Lines of data
* * *
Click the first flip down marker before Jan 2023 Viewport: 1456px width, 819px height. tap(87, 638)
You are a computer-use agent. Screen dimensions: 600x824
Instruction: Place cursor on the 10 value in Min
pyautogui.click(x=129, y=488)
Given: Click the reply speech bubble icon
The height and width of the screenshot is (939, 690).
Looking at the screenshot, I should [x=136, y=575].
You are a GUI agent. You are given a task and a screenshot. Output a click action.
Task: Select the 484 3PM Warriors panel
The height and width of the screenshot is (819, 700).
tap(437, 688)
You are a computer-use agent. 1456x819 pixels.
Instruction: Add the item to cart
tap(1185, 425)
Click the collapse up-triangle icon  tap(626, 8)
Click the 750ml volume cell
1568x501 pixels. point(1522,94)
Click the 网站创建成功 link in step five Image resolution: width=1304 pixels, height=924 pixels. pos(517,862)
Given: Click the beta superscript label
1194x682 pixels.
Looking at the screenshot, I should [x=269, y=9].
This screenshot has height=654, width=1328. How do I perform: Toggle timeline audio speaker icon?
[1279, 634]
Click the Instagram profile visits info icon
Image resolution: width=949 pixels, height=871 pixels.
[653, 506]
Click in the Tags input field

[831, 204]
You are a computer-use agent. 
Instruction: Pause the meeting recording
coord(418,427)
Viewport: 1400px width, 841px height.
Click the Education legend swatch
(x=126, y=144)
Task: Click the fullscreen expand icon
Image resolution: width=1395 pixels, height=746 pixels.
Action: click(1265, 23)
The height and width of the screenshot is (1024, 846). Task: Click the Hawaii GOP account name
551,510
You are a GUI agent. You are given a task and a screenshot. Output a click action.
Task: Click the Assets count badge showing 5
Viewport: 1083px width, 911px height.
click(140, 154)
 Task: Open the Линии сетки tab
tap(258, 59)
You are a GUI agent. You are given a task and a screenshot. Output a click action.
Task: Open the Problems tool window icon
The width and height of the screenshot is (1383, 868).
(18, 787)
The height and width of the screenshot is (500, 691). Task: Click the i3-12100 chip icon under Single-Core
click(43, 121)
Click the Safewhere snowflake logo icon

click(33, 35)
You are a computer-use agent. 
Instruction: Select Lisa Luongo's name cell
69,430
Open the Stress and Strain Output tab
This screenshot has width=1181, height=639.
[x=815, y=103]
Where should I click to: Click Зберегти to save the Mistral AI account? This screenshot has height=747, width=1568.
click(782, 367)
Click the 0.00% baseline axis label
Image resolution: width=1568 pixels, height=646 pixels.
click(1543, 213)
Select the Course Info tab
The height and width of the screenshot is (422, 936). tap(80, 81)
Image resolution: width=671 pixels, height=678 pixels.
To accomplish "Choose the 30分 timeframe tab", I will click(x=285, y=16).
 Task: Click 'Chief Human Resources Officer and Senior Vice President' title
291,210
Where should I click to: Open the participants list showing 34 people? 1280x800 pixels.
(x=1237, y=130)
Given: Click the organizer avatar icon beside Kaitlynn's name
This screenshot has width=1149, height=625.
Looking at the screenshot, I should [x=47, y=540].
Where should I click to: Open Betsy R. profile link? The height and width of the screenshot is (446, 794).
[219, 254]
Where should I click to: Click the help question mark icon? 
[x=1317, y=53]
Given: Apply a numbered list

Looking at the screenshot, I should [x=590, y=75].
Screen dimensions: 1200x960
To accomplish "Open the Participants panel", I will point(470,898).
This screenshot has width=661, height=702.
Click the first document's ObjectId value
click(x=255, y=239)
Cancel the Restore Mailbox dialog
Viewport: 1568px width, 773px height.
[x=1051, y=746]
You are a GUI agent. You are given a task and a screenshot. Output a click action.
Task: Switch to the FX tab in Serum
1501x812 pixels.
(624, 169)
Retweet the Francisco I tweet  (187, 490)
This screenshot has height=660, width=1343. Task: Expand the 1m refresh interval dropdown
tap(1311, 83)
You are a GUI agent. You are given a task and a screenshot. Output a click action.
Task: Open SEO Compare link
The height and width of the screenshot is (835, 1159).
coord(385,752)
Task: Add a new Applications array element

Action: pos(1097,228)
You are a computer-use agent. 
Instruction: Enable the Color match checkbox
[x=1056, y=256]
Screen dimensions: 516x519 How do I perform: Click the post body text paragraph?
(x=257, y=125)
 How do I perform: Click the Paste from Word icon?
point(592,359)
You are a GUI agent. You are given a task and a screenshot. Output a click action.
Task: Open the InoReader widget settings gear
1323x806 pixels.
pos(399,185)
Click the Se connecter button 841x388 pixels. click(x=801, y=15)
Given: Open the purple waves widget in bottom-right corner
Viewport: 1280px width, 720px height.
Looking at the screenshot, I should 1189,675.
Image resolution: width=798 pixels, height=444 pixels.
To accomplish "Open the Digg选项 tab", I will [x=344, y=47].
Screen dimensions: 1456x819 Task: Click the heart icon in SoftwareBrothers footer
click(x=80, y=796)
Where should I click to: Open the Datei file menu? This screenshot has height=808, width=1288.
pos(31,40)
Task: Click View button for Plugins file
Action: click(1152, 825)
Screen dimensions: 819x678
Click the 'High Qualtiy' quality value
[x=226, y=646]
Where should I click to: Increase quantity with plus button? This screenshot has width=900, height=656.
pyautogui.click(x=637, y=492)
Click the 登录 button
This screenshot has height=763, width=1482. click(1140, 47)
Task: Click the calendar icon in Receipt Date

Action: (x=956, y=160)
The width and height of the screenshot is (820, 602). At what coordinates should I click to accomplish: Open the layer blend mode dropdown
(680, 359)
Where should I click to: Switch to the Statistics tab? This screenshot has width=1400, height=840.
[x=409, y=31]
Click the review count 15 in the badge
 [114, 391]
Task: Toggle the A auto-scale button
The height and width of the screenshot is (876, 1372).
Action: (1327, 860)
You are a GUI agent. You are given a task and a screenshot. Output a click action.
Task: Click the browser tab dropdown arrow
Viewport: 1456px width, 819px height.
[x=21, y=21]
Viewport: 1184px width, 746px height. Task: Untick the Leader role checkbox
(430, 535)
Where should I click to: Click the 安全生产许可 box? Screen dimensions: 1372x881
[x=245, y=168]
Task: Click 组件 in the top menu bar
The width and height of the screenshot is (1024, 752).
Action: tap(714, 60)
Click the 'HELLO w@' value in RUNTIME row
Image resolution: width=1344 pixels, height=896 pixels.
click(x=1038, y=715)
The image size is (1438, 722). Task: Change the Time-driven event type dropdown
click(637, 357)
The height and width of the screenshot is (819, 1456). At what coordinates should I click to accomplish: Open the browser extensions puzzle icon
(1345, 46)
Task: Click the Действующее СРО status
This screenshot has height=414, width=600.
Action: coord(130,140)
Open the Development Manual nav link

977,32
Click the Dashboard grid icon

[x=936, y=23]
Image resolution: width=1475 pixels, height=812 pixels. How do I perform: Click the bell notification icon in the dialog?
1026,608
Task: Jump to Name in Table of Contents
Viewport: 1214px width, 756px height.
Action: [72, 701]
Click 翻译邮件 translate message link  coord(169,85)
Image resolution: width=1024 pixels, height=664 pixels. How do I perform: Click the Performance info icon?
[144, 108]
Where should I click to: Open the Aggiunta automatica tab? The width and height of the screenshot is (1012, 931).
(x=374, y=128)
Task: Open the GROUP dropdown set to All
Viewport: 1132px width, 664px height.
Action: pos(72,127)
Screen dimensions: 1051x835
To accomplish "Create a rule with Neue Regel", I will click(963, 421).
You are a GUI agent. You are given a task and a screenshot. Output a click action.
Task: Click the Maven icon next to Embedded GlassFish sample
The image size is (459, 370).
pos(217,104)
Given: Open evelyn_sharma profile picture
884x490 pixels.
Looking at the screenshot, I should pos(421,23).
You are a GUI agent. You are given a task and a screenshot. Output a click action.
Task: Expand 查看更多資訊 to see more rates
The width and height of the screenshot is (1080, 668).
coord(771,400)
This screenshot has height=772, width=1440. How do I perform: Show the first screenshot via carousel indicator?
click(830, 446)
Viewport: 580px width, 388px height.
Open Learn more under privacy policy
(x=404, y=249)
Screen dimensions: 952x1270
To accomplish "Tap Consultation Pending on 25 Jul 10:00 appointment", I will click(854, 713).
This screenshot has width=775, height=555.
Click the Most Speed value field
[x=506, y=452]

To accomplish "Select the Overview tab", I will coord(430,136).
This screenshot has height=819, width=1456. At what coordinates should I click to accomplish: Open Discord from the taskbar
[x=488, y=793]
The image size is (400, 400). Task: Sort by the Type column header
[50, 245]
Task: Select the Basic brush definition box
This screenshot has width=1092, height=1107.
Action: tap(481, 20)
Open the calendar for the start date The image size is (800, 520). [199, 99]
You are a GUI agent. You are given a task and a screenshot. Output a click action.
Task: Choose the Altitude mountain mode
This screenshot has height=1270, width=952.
* * *
▶ _WHAT THE TASK ASKS_
Duplicate the listing line for line, from its first line down to the line containing "1568x501 pixels. point(1522,94)", both included.

▶ _EXPECTED ANSWER_
Click the first flip down marker before Jan 2023 Viewport: 1456px width, 819px height. tap(87, 638)
You are a computer-use agent. Screen dimensions: 600x824
Instruction: Place cursor on the 10 value in Min
pyautogui.click(x=129, y=488)
Given: Click the reply speech bubble icon
The height and width of the screenshot is (939, 690).
Looking at the screenshot, I should [x=136, y=575].
You are a GUI agent. You are given a task and a screenshot. Output a click action.
Task: Select the 484 3PM Warriors panel
The height and width of the screenshot is (819, 700).
tap(437, 688)
You are a computer-use agent. 1456x819 pixels.
Instruction: Add the item to cart
tap(1185, 425)
Click the collapse up-triangle icon  tap(626, 8)
Click the 750ml volume cell
1568x501 pixels. point(1522,94)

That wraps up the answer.